かくして『川柳EXPO』は世に送り出された。私の作品も多くの人の目に触れる機会を得たのである。

だが、これで「めでたし、めでたし」ではない。『川柳EXPO』という企画は、今まさに始まったばかりなのである。「投稿したものが載ったからもういいや」と満足している場合ではない。

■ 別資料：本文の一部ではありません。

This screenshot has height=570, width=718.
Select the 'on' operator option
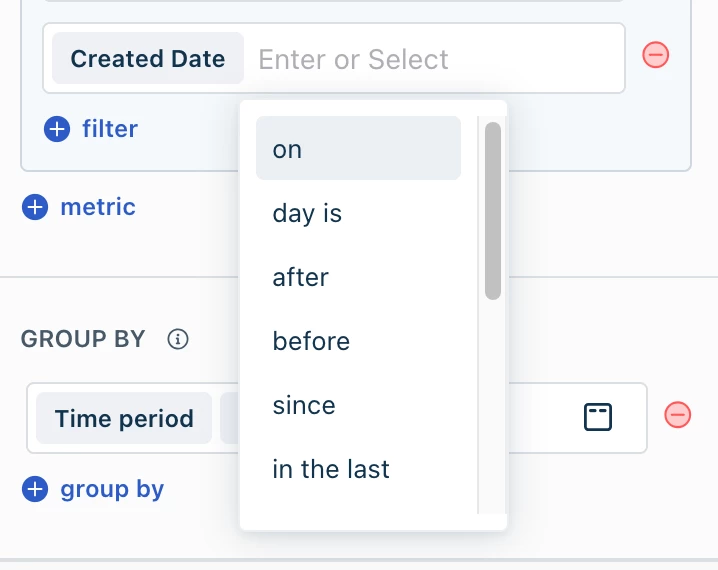(358, 148)
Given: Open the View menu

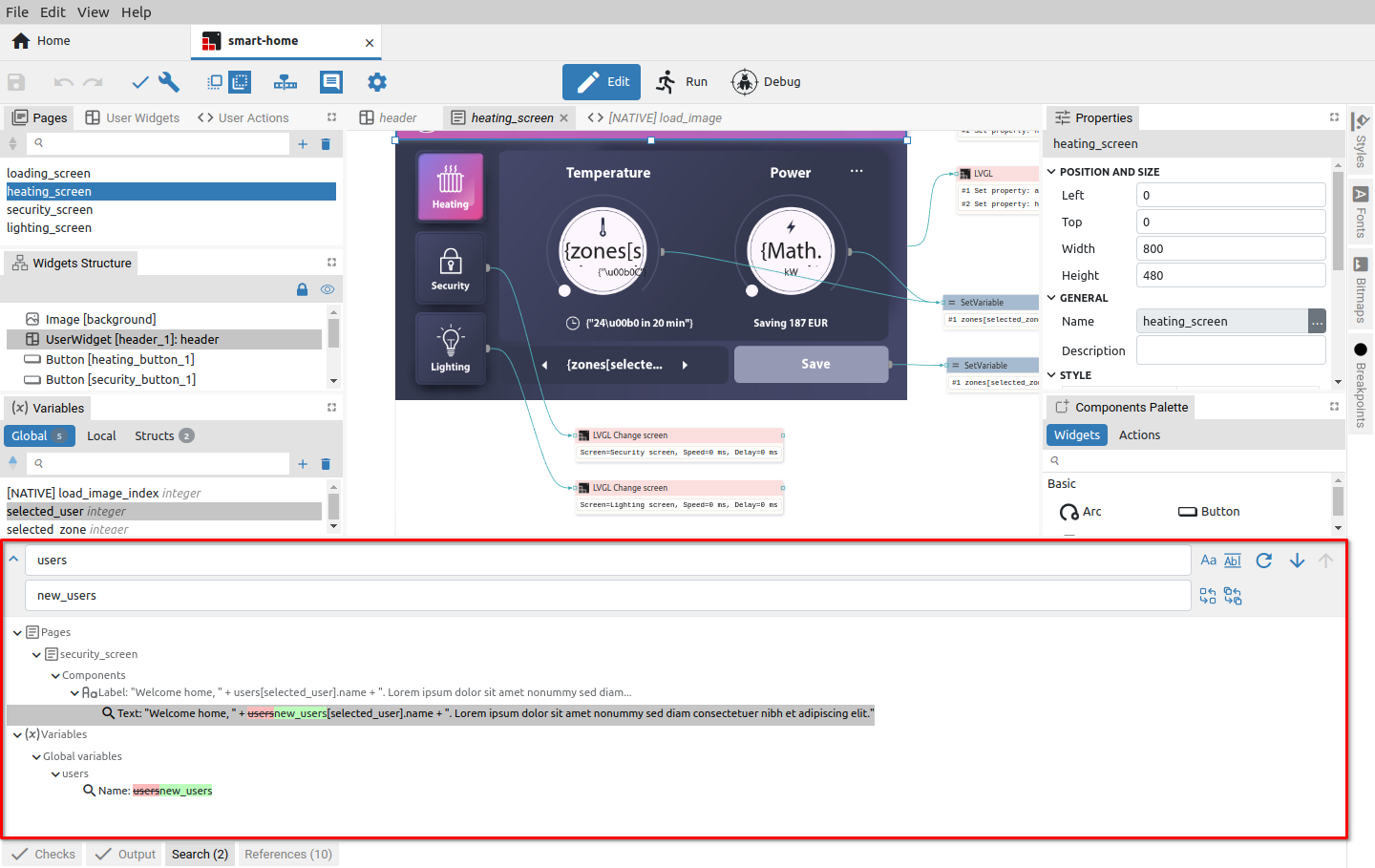Looking at the screenshot, I should coord(93,12).
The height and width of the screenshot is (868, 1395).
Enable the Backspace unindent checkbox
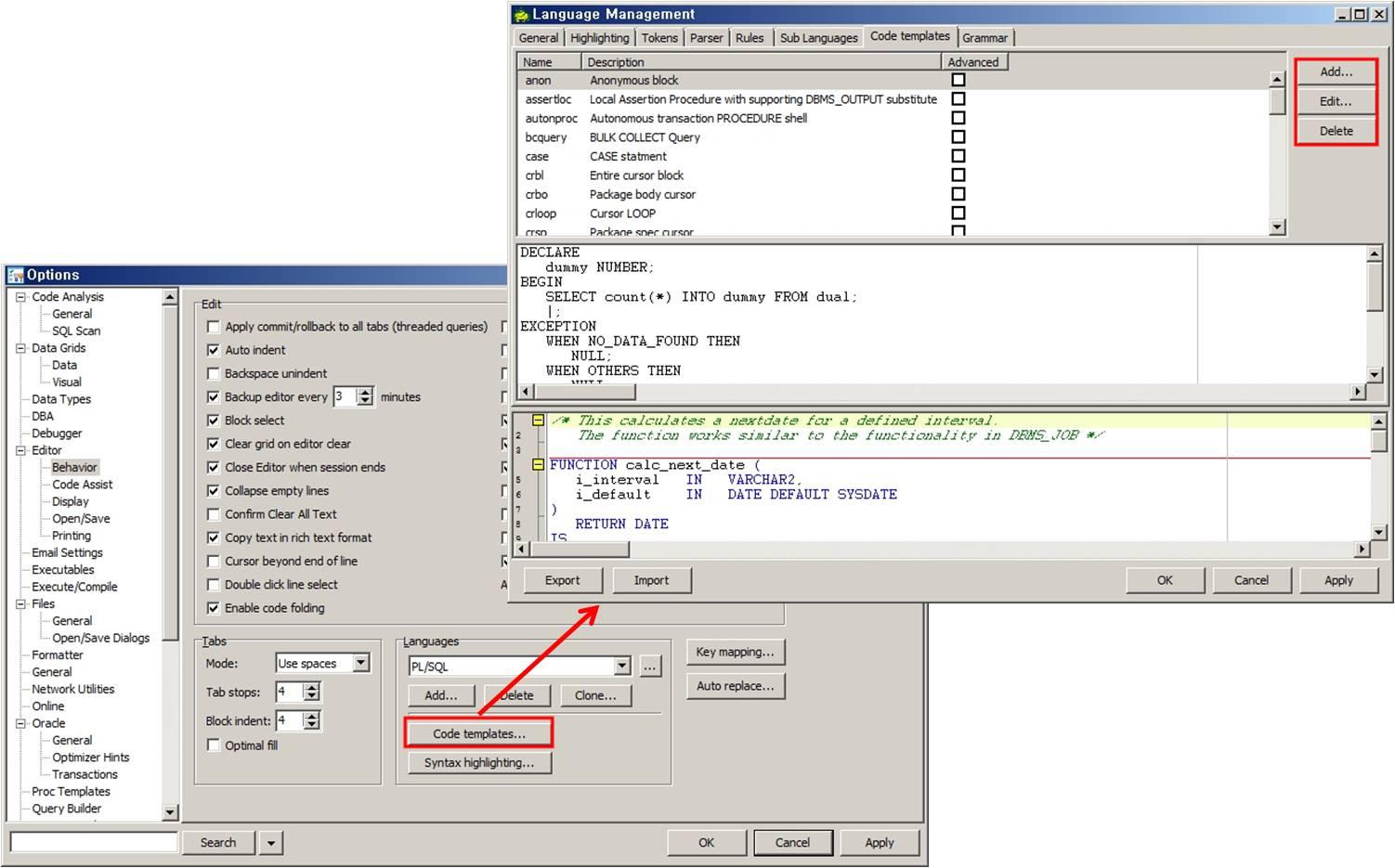click(x=214, y=373)
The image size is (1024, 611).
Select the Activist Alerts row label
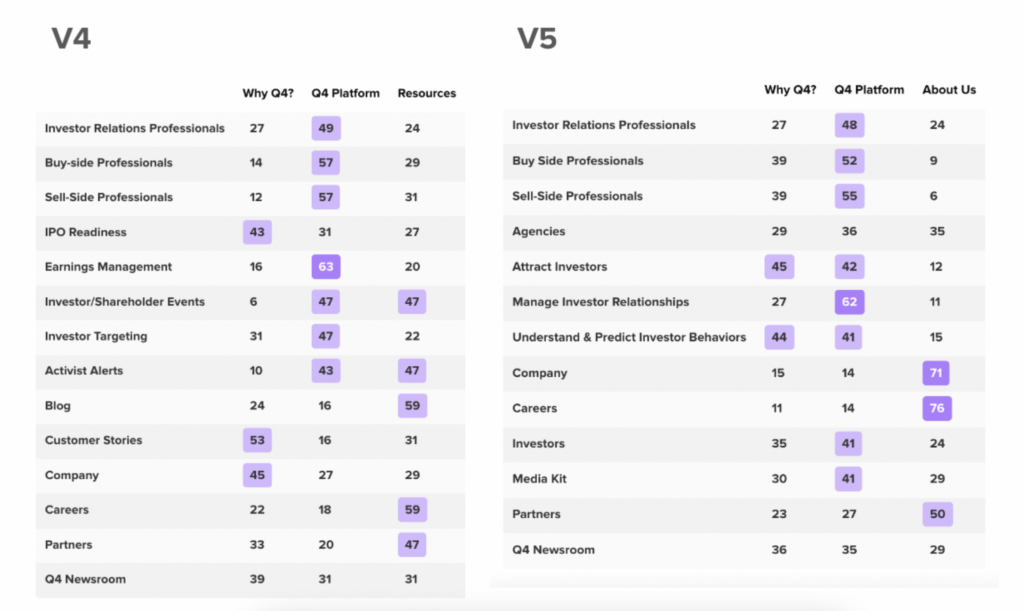tap(84, 371)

作品は鑑賞されることで命を宿すものであると私は考えている。たとえ何百万部売れようと、語られなくなった作品は死んだも同然である。参加した以上は『川柳EXPO』を現代川柳の歴史に名を残す存在にしたいというのが私の思いだ。これから『川柳EXPO』がいかに語られる存在になるか、あるいは語られる存在にするかを、考えていかなければならない。

2023年8月現在、『川柳EXPO』の投稿作品について言及するXのポスト、noteの記事が複数確認されている。早くも反響を呼んでいるようだ。それらを可能な限り拝読したが、掲載作品数の多さ故か、ごく一部の作品・作者に限定しての感想が多数を占めていた。

当然のことではあるが『川柳EXPO』は作品の完成度を競ったり優劣を決める場ではない。しかしながら力量のある作品は存在するし、掲載順によっても作品の印象は多少左右される。これほどのボリュームともなると掲載作品について均等に触れた感想というものは書きにくいであろう。

そこで私は『川柳EXPO』に掲載されたすべての作品を対象に、感想文を書くことを決めた。掲載順に、毎日記録していくつもりである。

これは決してこれまでに感想を公開された方々を否定する意図を有した企画ではなく、また「まだ誰にも感想を書いてもらえない作品がかわいそうだから私一人だけでも書いてあげよう」という傲慢な考えのもとに書くものでもない。

これには先に述べた理由以外に、さらに二つの目的がある。

一つは『川柳EXPO』関係者全員に敬意を表し、作品を自分なりに丁寧に鑑賞し、その記録をもって参加のお礼とさせていただきたいため。

もう一つは、全投稿作品を読み込み、感想を文章化するという行程を通して、作品に対する「評」の力をつけるためである。この点に関しては完全に利己的な理由なので申し訳なく思う。

今の私には残念ながら現代川柳に関する知識も批評力も不足しており、万人が満足する批評文をしたためることは冷静に考えてまず不可能である。そのため、あくまでも「感想文」であると明記させていただく。開始前から逃げを打つようではあるが、どうかお許しいただきたい。

感想文と銘打ってはいるが、私個人の好き嫌いによる褒め殺しやこき下ろしはもちろんしない。また、文中では作者への敬称は省略させていただく。可能であればすべての句に感想を述べていきたいところではあるが、やはり私の力量を考えるに無理があるため、原則連作単位の鑑賞となることもご了承願いたい。

私は一切の影響力を持たない一般人であるため、現代川柳ならびに『川柳EXPO』の知名度アップには少しも役に立たない可能性が高い。が、そうであったとしても記録は残す。

私の感想文をうっかり目にしてしまったどなたかが興味本位で『川柳EXPO』を購入してくださったらこれに勝る喜びはないし、関係者が「へえ、そんな鑑賞もあるんだな」と感じてくださったらそれは大変な光栄である。